Aim of the task:
Copy every line from the material below that holds "beside".

Data for the task:
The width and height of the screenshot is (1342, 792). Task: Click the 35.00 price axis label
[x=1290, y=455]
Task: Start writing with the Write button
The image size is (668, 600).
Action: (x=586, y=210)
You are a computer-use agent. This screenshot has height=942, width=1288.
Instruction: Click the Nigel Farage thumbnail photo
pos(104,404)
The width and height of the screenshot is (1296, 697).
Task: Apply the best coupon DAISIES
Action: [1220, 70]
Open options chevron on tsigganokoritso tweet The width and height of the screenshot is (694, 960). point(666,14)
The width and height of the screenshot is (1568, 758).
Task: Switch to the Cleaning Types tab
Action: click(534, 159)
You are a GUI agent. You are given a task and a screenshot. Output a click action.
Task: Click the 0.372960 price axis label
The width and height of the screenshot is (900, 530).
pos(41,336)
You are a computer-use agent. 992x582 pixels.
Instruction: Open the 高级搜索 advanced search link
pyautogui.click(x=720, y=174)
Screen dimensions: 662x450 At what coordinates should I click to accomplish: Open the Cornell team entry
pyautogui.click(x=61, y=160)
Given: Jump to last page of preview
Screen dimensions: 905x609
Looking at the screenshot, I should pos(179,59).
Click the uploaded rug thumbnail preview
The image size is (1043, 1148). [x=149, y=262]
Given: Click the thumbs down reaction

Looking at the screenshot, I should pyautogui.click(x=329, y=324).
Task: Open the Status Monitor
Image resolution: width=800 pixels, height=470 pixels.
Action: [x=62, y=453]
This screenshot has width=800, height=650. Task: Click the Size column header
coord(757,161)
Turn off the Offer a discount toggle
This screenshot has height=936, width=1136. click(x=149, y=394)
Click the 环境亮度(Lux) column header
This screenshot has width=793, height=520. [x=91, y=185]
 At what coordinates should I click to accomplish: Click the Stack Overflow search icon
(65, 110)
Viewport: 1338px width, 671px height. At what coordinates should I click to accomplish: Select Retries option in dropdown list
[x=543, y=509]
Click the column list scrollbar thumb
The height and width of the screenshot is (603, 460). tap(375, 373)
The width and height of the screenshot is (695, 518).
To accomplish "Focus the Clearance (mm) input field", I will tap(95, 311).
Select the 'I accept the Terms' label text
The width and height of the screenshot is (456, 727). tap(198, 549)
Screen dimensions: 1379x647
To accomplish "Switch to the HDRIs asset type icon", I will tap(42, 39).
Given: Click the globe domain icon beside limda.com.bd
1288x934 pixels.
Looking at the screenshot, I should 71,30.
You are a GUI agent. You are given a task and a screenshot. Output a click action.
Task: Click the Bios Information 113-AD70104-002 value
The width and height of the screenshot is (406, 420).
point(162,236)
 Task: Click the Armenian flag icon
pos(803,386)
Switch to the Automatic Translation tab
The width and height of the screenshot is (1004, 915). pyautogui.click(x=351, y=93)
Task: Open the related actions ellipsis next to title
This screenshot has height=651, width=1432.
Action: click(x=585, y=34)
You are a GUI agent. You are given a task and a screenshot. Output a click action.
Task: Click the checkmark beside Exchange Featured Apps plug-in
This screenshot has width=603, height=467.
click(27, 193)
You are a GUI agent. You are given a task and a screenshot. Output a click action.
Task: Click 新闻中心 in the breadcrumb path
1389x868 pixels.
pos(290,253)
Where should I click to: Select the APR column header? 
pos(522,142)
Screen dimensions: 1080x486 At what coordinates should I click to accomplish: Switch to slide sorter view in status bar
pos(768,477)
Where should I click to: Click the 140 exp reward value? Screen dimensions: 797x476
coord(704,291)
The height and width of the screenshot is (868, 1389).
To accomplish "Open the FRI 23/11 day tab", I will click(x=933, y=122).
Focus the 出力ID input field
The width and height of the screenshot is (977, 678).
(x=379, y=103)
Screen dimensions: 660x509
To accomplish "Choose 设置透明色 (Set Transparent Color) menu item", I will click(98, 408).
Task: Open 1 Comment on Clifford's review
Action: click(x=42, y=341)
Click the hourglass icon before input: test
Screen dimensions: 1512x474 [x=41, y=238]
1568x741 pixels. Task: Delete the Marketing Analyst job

Task answer:
Given: Click the globe domain icon beside limda.com.bd
Task: Click the checkmark beside Exchange Featured Apps plug-in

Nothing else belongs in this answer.